Wenn wir die Nationalbank und ihre Aufgaben betrachten, sehen wir: Es geht primär um die Erfüllung des geldpolitischen Auftrags. Hier muss man in aller Klarheit festhalten, dass die Nationalbank gerade in der Covid-Krise einen hervorragenden Job gemacht hat. Denn die Nationalbank hat ja in dieser Währungssituation auch dafür zu sorgen, dass der Schweizerfranken im Hinblick auf unsere wichtigsten Exportmärkte in einem gewissen Gleichgewicht bleibt. Hätte die Nationalbank in dieser Krise nicht interveniert, dann hätten wir heute wohl eine Situation, die die Exporte und auch den Tourismus sehr stark erschweren würde. Die Nationalbank hat sich auf diesen Bereich zu konzentrieren, und es gibt keinen Grund, ihr weitere Aufgaben zuzuweisen, die im Widerspruch zu diesem Grundauftrag stehen. Insgesamt hat die Nationalbank vielleicht den fast wichtigsten Beitrag in dieser Krise geleistet, indem sie dafür gesorgt hat, dass der Schweizerfranken im Vergleich zu anderen Währungen wettbewerbsfähig blieb und dass damit auch die Exportmöglichkeiten mit Blick auf die wichtigsten Exportmärkte erhalten blieben und die Exporte nicht viel zu teuer wurden. Das muss auch in Zukunft der Hauptauftrag sein.

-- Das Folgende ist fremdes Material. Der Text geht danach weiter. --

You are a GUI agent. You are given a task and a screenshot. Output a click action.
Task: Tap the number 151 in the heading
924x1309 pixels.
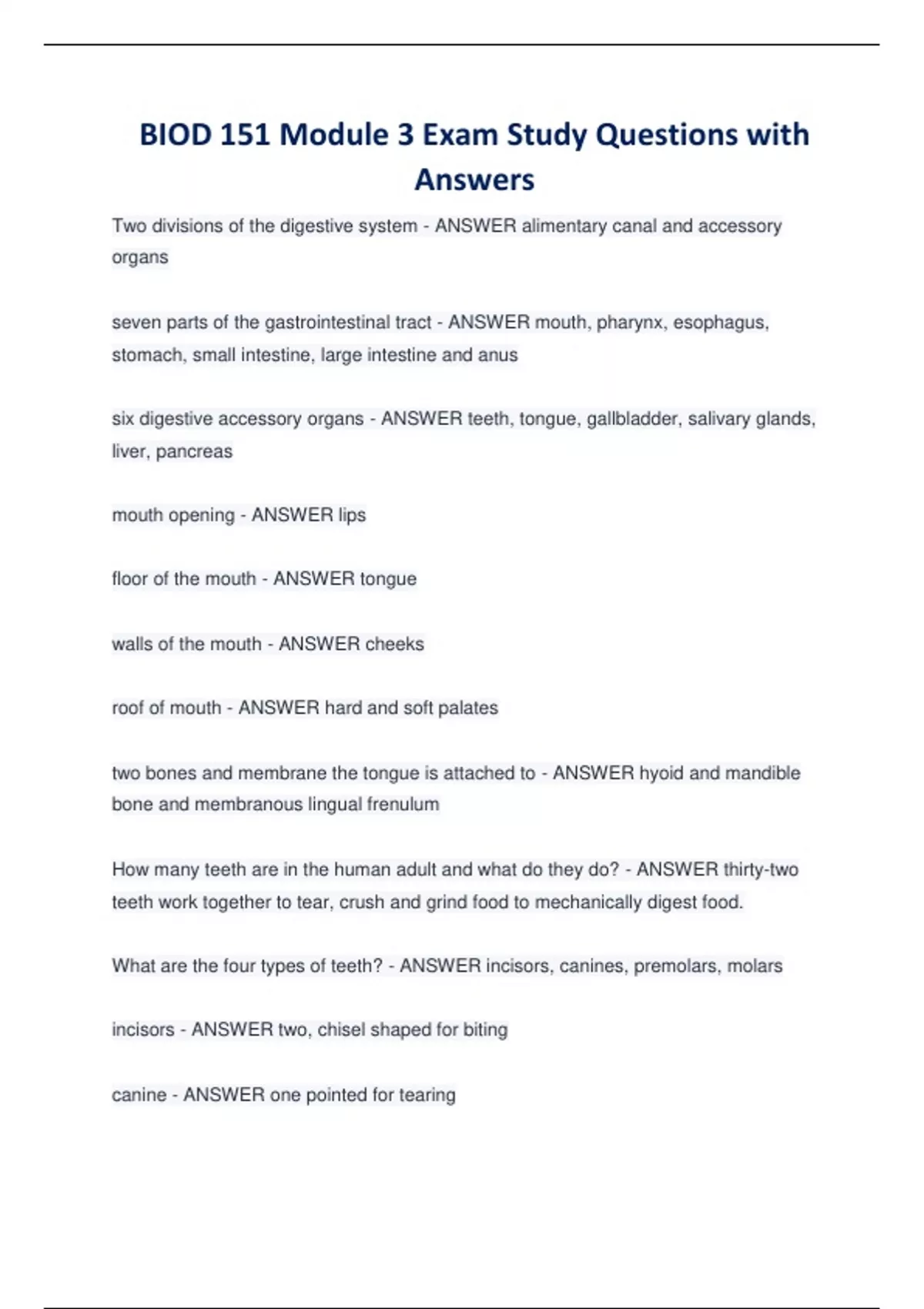pyautogui.click(x=245, y=135)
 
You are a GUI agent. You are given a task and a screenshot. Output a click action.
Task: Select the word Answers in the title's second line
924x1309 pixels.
pyautogui.click(x=474, y=180)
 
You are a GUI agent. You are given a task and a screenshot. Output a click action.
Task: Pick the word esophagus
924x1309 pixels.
pyautogui.click(x=721, y=322)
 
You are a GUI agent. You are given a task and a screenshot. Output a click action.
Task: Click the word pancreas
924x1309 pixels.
pyautogui.click(x=194, y=451)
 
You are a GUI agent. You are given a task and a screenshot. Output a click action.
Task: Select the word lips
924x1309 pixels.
pyautogui.click(x=351, y=515)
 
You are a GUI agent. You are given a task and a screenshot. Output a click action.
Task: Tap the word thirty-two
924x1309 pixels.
pyautogui.click(x=761, y=869)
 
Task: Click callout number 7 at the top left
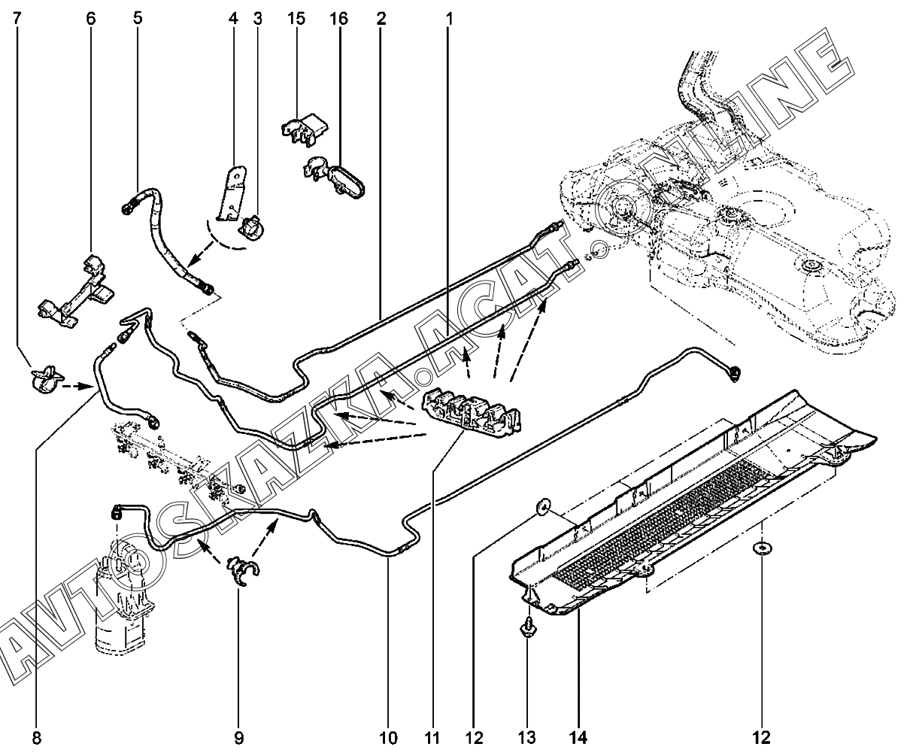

Dass die Nationalbank auch ein Auge auf andere Anliegen hat, die hier ebenfalls genannt sind, ist selbstverständlich und [PAGE 428] richtig; das hat sie. Aber es macht wohl keinen Sinn, ihr zusätzliche Aufträge zu erteilen. Ich bitte Sie auch, den Geschäftsbericht der Nationalbank anzuschauen. Dort können Sie die Aktivitäten der Nationalbank nachlesen. Ich glaube, es gilt hier, was im Volksmund oft gesagt wird: "Schuster, bleib bei deinem Leisten." Die Nationalbank hat einen Auftrag, den sie im Sinne der Schweizer Wirtschaft hervorragend erfüllt.
Ich bitte Sie also, das Postulat nicht anzunehmen.